[Collected data]
= = = =

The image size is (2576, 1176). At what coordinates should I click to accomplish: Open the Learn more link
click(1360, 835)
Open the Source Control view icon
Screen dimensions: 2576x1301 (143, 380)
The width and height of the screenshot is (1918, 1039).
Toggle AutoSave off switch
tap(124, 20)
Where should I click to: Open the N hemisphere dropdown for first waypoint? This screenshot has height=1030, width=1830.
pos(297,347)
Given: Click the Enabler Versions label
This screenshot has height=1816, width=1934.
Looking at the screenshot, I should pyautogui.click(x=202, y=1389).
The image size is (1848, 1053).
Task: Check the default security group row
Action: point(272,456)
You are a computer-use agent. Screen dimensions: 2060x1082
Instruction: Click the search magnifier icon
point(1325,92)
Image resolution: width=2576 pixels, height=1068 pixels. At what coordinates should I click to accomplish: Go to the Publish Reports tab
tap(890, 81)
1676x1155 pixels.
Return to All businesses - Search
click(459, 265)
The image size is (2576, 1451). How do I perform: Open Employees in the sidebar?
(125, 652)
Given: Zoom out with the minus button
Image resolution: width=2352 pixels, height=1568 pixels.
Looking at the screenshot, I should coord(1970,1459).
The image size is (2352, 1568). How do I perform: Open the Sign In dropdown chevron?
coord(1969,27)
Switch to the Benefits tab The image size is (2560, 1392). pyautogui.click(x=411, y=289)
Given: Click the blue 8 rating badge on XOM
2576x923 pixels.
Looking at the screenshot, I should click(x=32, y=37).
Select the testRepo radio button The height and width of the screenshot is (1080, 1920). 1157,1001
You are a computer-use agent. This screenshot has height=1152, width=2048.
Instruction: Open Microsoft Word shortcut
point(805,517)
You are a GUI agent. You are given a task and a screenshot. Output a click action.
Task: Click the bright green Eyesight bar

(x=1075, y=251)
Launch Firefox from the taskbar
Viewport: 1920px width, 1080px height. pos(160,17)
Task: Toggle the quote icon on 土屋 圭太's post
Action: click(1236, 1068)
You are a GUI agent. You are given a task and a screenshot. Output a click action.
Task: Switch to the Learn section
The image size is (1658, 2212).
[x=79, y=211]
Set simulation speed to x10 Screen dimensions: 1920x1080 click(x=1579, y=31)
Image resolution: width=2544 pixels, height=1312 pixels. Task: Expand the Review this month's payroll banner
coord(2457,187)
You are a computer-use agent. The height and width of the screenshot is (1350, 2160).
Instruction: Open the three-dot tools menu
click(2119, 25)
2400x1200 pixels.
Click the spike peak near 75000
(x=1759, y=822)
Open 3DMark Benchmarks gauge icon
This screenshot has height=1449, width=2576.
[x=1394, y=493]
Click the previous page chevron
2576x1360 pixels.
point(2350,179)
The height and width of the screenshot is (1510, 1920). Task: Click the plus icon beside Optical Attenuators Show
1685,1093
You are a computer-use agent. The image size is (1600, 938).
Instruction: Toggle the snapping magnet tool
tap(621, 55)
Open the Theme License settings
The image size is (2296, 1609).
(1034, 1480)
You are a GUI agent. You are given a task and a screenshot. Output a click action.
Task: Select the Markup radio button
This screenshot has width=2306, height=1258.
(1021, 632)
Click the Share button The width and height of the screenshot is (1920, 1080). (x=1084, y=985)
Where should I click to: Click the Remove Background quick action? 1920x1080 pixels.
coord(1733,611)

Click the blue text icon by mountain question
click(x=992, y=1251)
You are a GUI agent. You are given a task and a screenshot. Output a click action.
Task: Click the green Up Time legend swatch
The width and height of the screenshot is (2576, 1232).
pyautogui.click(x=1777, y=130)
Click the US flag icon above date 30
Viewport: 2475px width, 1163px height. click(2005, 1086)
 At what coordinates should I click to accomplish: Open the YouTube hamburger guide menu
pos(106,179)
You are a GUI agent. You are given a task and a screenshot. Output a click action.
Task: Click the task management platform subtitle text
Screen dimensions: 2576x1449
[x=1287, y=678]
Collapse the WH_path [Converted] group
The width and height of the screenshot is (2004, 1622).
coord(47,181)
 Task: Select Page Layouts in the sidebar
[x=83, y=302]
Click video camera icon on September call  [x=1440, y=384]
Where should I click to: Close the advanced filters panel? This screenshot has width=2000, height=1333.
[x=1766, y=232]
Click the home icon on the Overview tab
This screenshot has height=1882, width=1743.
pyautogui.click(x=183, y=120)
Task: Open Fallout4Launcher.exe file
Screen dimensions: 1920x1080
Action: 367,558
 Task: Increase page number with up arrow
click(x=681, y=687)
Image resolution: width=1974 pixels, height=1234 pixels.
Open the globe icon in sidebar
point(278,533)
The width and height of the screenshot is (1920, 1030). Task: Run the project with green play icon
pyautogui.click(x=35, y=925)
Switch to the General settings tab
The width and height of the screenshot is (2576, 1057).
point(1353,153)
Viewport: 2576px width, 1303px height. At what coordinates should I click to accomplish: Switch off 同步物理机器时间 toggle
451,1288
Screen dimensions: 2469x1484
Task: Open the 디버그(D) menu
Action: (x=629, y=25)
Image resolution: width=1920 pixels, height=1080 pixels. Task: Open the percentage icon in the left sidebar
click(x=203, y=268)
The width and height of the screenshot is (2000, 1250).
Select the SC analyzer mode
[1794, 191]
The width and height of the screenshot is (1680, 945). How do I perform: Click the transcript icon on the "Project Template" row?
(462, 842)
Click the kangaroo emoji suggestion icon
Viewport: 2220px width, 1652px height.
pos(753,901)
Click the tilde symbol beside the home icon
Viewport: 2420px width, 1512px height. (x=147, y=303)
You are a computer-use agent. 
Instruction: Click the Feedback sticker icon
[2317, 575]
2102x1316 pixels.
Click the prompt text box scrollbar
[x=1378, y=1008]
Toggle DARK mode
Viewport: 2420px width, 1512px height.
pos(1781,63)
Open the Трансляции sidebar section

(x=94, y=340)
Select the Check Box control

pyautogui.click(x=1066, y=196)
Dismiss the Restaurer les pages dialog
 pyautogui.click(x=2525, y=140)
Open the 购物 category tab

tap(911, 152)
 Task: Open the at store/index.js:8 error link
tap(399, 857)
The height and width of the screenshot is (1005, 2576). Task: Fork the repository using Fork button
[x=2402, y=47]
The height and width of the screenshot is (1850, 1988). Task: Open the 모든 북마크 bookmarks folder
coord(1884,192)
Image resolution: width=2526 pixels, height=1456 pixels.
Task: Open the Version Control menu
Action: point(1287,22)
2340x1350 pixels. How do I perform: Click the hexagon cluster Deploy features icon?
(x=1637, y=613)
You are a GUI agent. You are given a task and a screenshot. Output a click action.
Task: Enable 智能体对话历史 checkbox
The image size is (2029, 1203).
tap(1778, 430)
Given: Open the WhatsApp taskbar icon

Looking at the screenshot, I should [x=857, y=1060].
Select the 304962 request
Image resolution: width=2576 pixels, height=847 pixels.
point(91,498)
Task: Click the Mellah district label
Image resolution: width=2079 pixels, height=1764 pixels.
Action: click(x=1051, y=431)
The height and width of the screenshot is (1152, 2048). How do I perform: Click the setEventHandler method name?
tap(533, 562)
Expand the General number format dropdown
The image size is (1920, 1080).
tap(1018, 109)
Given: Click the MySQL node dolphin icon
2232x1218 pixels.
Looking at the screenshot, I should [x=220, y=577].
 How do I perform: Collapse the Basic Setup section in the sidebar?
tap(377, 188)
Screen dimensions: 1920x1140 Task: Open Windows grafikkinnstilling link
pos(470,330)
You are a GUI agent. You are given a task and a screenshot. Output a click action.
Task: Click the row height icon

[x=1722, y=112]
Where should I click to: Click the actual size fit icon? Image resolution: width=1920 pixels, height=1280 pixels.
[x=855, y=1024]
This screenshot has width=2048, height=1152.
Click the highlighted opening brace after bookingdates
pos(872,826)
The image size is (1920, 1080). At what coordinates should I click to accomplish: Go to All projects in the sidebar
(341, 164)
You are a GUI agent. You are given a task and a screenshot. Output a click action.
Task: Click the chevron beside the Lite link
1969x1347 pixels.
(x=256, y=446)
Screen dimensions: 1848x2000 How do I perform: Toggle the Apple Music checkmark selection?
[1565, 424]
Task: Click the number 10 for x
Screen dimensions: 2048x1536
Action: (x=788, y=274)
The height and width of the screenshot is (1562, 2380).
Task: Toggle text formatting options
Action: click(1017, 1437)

= = = =

→ Description of the task: Give only a number, namely how many lines in the entries above hold the word "computer".

→ Task answer: 5